Susan memang paling cerewet. Dia seperti ibu-ibu. Sebegitu dewasanya Nindi, Susan lebih daripada Nindi. Mungkin level ekspret dewasanya. Sedangkan aku, jangan tanya. Tingkahku masih seperti bocah.
"Kalian jangan bohong. Aku dengar dari ibu kantin kalian sering bolos ketika pelajaran agama" Susan mulai mengintai.
Kami bertiga terdiam, aku , Nina dan Nindi. Sedangkan Rinne asik membaca majalah remaja yang baru saja dibeli Nindi.
"Je, nilai kamu paling tinggi itu agama. Seharusnya kamu pertahankan itu.
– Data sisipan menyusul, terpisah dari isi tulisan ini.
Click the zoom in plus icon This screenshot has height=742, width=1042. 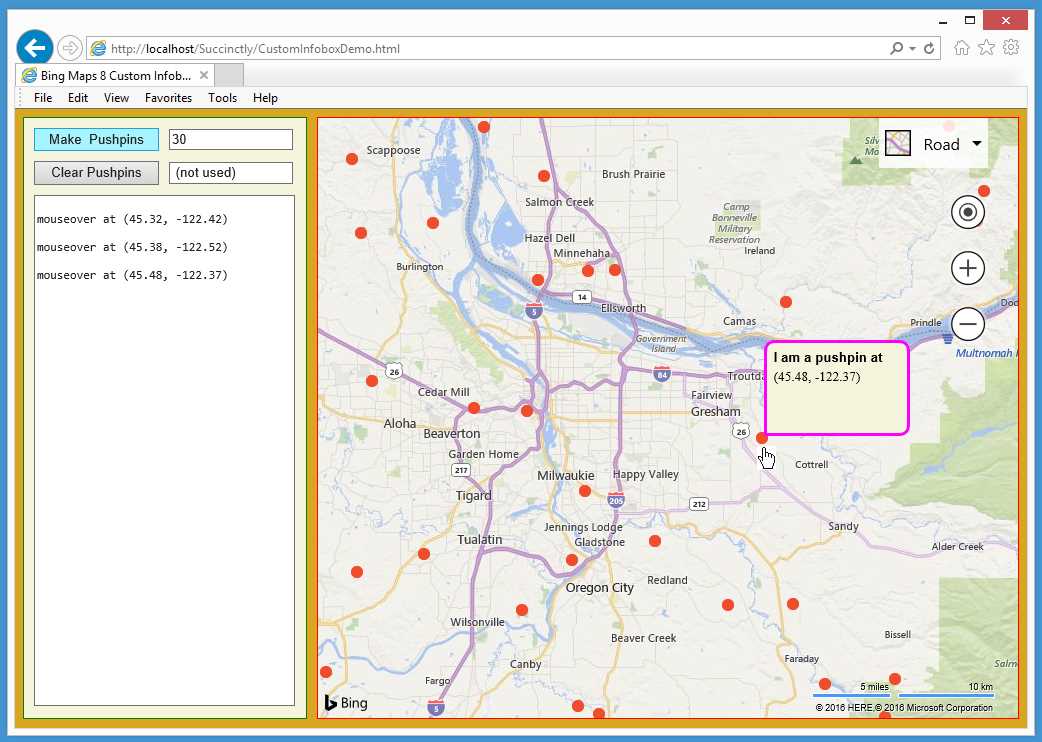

Nina, kamu mau di usir dari rumah tantemu kalau mereka dengar langsung hal ini. Nindi, kamu iti berprestasi jangan buat masa mudamu yang gemilang ini hancur karena mereka"
Susan persis seperti ibu kami. Tapi, aku senang mempunyai sahabat seperti Susan. Perhatian dan selalu memberi pencerahan.
Kami bertiga masih terdiam. Berpikir dalam-dalam. Mungkin yang dikatakan susan itu benar.
"Jadi, aku mohon jauhi mereka" kata terakhir Susan tidak bisa kami terima. Mereka juga sahabat kami. Mana mungkin kami menjauhi mereka. Terutama aku, hei!!! Sahabat kalian ini sedang kasmaran bersama Aris. Tolong jangan di usik keindahan cerita ini. Ingin rasanya aku berteriak seperti itu.
Tapi, yasudahlah. Kami menurut perkataan Susan. Kami kembali seperti semula.
Namun tidak pada saat perpisahan anak kelas 3.
Suasana sekolah ramai. Beraneka macam baju. Untuk para penari memakai baju seragam. Ada juga beberapa berpakaian aneh untuk tampil drama sekolah. Kakak-kakak kelas yang berdandan cantik dan ganteng dan itu membuat hati Nina sedih.
Dia harus berpisah dengan salah satu idolanya, Alsan. Nina memang sedang dekat dengan Alsan saat itu.
Diam-diam Nina menyukai Alsan sejak kelas 1 SMP. Bahkan Nina sering curi-curi pandang ke arah Alsan ketika kami baris dilapangan.
Mungkin Nina merasakan hal yang sama aku rasalan terhadap Aris.
Berbicara Aris, dia tidak datang hari ini ke sekolah. Tidak mengikuti acara perpisahan. Padahal hari ini kami bebas. Tidak ada halangan untuk bertemu setelah Susan mengontrol pertemuan kami. Perasaanku tidak begitu menyenangkan. Padahal hari ini banyak wajah-wajah ceria karena tidak belajar.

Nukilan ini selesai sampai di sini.